[[ Record set, beginning ]]
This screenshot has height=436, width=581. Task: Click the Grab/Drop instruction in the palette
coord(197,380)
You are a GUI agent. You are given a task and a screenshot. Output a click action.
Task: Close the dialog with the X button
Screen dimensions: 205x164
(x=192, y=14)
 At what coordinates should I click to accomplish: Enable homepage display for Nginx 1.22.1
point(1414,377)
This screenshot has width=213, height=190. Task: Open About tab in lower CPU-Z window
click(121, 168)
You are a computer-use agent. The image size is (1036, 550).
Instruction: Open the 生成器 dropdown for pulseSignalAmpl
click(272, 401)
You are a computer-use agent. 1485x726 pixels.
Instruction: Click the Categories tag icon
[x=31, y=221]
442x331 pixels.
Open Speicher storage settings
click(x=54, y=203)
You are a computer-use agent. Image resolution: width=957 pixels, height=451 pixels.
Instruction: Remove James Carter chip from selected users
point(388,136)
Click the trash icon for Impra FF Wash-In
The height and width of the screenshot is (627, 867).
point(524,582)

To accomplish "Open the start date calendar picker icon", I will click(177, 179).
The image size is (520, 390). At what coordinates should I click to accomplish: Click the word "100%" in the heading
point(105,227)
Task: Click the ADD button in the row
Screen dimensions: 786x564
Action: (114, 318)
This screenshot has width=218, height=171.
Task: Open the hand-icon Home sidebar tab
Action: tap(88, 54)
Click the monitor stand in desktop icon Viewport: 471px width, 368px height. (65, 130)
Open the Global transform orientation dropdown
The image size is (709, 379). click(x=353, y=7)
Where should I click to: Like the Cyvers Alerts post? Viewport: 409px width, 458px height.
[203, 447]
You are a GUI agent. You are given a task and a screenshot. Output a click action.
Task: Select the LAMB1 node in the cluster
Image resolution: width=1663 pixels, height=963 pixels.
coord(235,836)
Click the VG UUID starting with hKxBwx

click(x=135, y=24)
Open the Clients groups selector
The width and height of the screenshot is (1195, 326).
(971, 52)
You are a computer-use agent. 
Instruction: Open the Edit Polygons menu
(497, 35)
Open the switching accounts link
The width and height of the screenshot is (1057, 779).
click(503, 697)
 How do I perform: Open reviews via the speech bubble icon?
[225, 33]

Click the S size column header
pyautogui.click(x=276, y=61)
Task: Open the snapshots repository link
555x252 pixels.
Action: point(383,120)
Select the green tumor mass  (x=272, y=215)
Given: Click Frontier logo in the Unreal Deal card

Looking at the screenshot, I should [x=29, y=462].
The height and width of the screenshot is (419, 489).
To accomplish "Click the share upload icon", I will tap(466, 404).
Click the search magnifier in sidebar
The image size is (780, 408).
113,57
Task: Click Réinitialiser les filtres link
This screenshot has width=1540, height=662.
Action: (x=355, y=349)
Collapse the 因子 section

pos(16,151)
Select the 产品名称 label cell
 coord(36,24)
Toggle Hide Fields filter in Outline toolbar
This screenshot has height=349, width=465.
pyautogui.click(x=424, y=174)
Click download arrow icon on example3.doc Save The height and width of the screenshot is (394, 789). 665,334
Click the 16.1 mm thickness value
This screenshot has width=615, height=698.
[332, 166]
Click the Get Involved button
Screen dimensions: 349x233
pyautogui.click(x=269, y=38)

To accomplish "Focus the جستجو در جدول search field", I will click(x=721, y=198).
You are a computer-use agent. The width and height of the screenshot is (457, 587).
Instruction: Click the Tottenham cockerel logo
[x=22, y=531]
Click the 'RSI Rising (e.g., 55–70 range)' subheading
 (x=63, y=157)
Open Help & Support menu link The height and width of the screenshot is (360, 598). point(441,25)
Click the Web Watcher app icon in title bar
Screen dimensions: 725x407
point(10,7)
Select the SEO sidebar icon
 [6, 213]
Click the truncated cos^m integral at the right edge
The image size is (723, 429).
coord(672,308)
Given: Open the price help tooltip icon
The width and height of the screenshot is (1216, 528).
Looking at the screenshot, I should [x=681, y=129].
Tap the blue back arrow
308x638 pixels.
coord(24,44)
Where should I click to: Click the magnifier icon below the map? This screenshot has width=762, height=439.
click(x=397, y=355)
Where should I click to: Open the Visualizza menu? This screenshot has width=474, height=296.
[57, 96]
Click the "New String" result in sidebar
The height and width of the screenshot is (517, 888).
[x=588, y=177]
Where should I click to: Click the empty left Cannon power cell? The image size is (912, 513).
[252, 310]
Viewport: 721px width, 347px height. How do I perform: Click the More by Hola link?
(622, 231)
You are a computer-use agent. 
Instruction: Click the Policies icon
[[ Record set, end ]]
■ **Task item**: Check each line above for the string "will" and copy the ones that have it.

■ **Output below**:
To accomplish "Open the start date calendar picker icon", I will click(177, 179).
To accomplish "Click the share upload icon", I will tap(466, 404).
To accomplish "Focus the جستجو در جدول search field", I will click(x=721, y=198).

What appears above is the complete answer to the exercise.